How to use spaCy models in Dataiku DSS

Greetings fellow Linguists,

To use spaCy models in Dataiku DSS, you can start by installing it like any other Python package in Dataiku DSS:

  • by creating a code environment and adding “spacy” to your package requirements.

To do so, follow this documentation.

However, some functionalities of spaCy, such as language-specific tokenizers, rely on models that are not bundled in the library itself. To use these models, you need an additional download step. Typically, this can create issues on shared DSS nodes where users do not have write access to shared locations on the server (see User Isolation Framework).

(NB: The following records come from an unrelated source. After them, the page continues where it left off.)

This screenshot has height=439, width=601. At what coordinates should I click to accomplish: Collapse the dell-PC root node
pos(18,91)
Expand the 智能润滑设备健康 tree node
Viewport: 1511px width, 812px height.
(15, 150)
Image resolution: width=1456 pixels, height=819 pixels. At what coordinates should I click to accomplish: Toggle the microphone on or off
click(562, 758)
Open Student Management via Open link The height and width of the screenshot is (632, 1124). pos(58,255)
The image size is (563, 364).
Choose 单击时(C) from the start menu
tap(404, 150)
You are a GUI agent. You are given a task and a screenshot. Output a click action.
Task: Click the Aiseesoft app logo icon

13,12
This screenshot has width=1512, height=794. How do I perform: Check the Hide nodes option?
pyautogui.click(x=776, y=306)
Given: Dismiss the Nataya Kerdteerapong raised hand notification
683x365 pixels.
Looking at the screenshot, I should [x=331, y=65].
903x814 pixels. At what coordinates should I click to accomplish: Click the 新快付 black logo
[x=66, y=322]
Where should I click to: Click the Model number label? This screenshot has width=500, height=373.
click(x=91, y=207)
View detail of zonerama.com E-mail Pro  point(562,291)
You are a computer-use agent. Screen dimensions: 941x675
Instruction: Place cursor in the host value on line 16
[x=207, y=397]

To overcome this challenge, you can use spaCy dedicated pip delivery mechanism. For instance, in your code-env requirement setting, add https://github.com/explosion/spacy-models/releases/download/en_core_web_sm-2.2.5/en_core_web_sm-2.2.5.tar.gz.

../../../_images/4lBXoOawAVZpzc-IZwZn6erL9QbDMlpNBA.png

After adding this link, rebuild your code environment. To test that it works correctly, run the following code in a notebook using this code environment.

import spacy
nlp = spacy.load("en_core_web_sm")

Voila! You can now use spaCy along with its dedicated English language model.

Happy natural language processing!